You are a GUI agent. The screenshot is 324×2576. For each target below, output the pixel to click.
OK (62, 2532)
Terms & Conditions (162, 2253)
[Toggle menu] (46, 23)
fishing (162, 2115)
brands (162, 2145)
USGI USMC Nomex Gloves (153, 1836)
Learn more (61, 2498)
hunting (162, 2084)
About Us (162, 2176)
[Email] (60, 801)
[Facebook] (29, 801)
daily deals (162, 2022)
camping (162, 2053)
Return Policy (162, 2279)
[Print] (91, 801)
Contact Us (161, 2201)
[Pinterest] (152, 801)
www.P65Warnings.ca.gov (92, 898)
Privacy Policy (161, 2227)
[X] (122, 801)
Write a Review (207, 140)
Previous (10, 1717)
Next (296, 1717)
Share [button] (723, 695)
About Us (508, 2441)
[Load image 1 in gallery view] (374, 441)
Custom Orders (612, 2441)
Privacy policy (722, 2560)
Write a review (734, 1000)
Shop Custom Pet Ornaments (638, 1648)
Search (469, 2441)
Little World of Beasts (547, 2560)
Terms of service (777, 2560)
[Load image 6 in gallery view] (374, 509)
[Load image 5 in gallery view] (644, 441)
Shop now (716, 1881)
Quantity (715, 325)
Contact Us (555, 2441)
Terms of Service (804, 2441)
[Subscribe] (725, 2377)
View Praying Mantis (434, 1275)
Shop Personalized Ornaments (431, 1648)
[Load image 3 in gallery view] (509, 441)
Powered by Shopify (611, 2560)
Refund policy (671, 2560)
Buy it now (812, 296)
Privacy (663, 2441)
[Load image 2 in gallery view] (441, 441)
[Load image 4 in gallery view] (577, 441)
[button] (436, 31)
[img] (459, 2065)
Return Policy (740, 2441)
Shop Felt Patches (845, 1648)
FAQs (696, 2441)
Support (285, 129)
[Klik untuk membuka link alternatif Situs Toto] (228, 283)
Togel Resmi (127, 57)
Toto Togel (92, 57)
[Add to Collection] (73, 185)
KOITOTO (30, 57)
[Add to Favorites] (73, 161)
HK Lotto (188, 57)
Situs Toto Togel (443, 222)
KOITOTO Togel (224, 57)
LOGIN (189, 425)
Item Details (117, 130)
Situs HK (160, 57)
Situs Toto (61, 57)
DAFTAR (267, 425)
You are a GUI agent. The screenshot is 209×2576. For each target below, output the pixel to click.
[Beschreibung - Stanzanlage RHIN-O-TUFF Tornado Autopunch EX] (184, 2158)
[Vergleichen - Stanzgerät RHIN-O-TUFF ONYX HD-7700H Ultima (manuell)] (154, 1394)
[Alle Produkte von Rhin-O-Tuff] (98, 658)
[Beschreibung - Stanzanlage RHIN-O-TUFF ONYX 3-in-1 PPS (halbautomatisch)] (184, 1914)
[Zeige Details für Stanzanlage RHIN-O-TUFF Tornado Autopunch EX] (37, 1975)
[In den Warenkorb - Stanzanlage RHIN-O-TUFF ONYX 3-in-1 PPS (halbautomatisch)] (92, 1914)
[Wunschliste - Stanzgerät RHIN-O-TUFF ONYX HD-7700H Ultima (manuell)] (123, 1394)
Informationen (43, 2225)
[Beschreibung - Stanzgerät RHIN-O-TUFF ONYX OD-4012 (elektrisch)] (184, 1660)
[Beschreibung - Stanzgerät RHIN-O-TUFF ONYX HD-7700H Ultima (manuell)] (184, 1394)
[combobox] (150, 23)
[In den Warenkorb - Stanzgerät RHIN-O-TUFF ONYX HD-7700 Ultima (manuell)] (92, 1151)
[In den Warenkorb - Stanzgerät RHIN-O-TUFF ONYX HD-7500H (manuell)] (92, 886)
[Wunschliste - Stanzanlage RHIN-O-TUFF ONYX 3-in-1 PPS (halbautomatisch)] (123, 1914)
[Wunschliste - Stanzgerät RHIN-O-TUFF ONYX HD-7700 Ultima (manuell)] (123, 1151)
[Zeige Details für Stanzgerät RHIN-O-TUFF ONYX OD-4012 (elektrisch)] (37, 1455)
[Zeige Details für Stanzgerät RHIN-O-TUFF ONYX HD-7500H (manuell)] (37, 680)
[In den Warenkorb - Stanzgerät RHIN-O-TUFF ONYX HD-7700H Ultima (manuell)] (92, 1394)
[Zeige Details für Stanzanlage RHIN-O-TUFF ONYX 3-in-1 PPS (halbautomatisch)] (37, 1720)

********************

* [WORK INSTRUCTIONS]: Retype the lines of the material from the one containing "[Wunschliste - Stanzgerät RHIN-O-TUFF ONYX HD-7700H" through the last line, exactly, and give no other lines.

* [RESPONSE AREA]:
[Wunschliste - Stanzgerät RHIN-O-TUFF ONYX HD-7700H Ultima (manuell)] (123, 1394)
Informationen (43, 2225)
[Beschreibung - Stanzgerät RHIN-O-TUFF ONYX OD-4012 (elektrisch)] (184, 1660)
[Beschreibung - Stanzgerät RHIN-O-TUFF ONYX HD-7700H Ultima (manuell)] (184, 1394)
[combobox] (150, 23)
[In den Warenkorb - Stanzgerät RHIN-O-TUFF ONYX HD-7700 Ultima (manuell)] (92, 1151)
[In den Warenkorb - Stanzgerät RHIN-O-TUFF ONYX HD-7500H (manuell)] (92, 886)
[Wunschliste - Stanzanlage RHIN-O-TUFF ONYX 3-in-1 PPS (halbautomatisch)] (123, 1914)
[Wunschliste - Stanzgerät RHIN-O-TUFF ONYX HD-7700 Ultima (manuell)] (123, 1151)
[Zeige Details für Stanzgerät RHIN-O-TUFF ONYX OD-4012 (elektrisch)] (37, 1455)
[Zeige Details für Stanzgerät RHIN-O-TUFF ONYX HD-7500H (manuell)] (37, 680)
[In den Warenkorb - Stanzgerät RHIN-O-TUFF ONYX HD-7700H Ultima (manuell)] (92, 1394)
[Zeige Details für Stanzanlage RHIN-O-TUFF ONYX 3-in-1 PPS (halbautomatisch)] (37, 1720)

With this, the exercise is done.